= House of LaBeija =

Prominent drag family

The Royal House of LaBeija is the first house of Ballroom founded by Crystal LaBeija and Lottie LaBeija in 1968. It was the first ballroom house to host benefits to raise awareness during the 1980s HIV/AIDS epidemic. Crystal and Lottie established the House of LaBeija in response to the racially oppressive drag pageant system of 1960s America. In 1972, Crystal & Lottie LaBeija presented the 1st Annual "House of LaBeija Ball” at Up the Downstairs Case in Harlem, NY. This is thought to be the birth of house culture within the ballroom scene—as it is known today. Houses serve as alternative families, primarily for gay, gender nonconforming and transgender youth and others who feel ostracized from conventional support systems.

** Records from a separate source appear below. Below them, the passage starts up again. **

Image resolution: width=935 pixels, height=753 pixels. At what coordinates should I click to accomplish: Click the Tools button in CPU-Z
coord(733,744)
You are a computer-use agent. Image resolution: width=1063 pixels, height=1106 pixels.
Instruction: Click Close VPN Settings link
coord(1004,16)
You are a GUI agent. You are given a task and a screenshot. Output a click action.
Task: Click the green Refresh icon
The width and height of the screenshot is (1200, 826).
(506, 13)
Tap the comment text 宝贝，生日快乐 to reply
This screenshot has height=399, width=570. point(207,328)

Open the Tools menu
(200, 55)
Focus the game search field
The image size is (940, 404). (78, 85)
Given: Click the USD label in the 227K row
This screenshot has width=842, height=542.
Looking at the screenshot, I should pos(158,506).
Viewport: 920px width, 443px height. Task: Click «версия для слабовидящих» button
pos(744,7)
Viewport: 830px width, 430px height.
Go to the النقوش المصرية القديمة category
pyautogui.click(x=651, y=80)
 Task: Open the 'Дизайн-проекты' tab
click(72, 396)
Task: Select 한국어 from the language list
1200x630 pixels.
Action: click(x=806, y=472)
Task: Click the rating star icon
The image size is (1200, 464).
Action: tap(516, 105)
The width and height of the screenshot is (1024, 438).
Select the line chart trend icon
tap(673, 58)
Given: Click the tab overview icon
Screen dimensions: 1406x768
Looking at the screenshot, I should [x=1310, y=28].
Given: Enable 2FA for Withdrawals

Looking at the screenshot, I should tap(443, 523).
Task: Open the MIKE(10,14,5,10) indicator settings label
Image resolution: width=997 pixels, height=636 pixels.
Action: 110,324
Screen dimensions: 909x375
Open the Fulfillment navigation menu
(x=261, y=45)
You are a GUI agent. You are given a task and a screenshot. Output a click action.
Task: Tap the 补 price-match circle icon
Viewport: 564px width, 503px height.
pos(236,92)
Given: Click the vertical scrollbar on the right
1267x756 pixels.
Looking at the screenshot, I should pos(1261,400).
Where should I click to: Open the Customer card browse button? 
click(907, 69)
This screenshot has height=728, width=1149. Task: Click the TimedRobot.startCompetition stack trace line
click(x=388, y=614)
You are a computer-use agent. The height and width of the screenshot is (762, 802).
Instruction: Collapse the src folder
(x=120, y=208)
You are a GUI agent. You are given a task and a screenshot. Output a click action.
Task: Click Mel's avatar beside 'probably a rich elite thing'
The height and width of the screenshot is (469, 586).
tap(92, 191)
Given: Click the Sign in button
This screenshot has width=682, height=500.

== House of LaBeija Film ==
On April 19, 2022, the Tribeca Film Festival announced that the House of LaBeija, a short film created by Fredgy Noël, would be featured at the festival. The film pays homage to the Royal House of LaBeija through a series of letters from its members. The film casts Vivian LaBeija, Samil LaBeija, Krystal LaBeija, Jasmine Rice LaBeija, Bougie LaBeija, Jeffrey Bryant, and Diovanna LaBeija.